ПОКАЗАННЫЙ ТЕКСТ |
О смерти Ифигении для выгод

Моих прошу не помышлять.

 

Еще недавно видевший в отказе Агамемнона от прежнего решения нечто постыдное и недопустимое, Менелай теперь не находит ничего плохого в перемене, произошедшей в нем самом:

Перебороть в горниле состраданья

И вылиться в другую форму — мне

Не стыдно, Агамемнон, нет, нисколько!

О! Я во зле не так закостенел,

Чтоб надо мной права утратил разум.

 

С не меньшей запальчивостью, чем ранее, но с гораздо большей человечностью опровергает он теперь свои прежние доводы. Пересмотр, переосмысление, переоценка героем своих взглядов и своего поведения — один из неиссякаемых источников драматизма, к нему обращались и обращаются самые разные и самые друг на друга не похожие драматурги: Эсхил и Софокл, Шекспир и Шиллер, Ибсен и Чехов, Вишневский и Брехт.

 

Как ни вразумлял Агамемнон своего брата в начале сцены, это ни к чему не приводило. Но в новой ситуации, глядя на вконец подавленного, исторгающего слезы Агамемнона, представляя себе, как ничего не подозревающую Ифигению ведут на заклание, — Менелай круто меняет свою позицию.

 

Теперь все, казалось бы, складывается к лучшему для Агамемнона и Ифигении. Но это только так кажется, ибо дело уже совсем не в Менелае. Слова Агамемнона «твоя победа» вовсе не покрывают сложности ситуации. На деле же и Агамемнон, и Ифигения побеждены обстоятельствами. Представляя себе все возможные последствия появления Ифигении в Авлиде, царь понимает, что бессмысленно пытаться спасти ее от смерти:

Мне больше нет возврата, и ножа

От дочери я отвратить не в силах.

 

Менелаю дело представляется не столь безвыходным. Вполне наивно он спрашивает:

Что говоришь? Да кто ж велит тебе

Убийцей быть тобою порожденной?

 

Раз он, Менелай, не велит, то вполне возможно, так ему кажется, все уладить. Войско повелит, войско потребует, — поясняет Агамемнон.

РАЗДЕЛ ДАННЫХ |
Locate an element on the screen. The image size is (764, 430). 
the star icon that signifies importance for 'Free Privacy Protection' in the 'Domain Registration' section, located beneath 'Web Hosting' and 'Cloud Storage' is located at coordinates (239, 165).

ТРЕБОВАНИЯ К ЗАДАНИЯМ |
- 1) Какие слова Агамемнона, согласно показанному тексту, вовсе не покрывают сложности ситуации?
- 2) Перепишите из показанного текста фрагмент между словами "Еще недавно видевший" и "Агамемнон, нет, нисколько!", включая их.
Отвечайте, опираясь только на показанный текст.

РЕЗУЛЬТАТЫ ПО ЗАДАНИЯМ |
- 1) Слова «твоя победа».

- 2)
Еще недавно видевший в отказе Агамемнона от прежнего решения нечто постыдное и недопустимое, Менелай теперь не находит ничего плохого в перемене, произошедшей в нем самом:

Перебороть в горниле состраданья

И вылиться в другую форму — мне

Не стыдно, Агамемнон, нет, нисколько!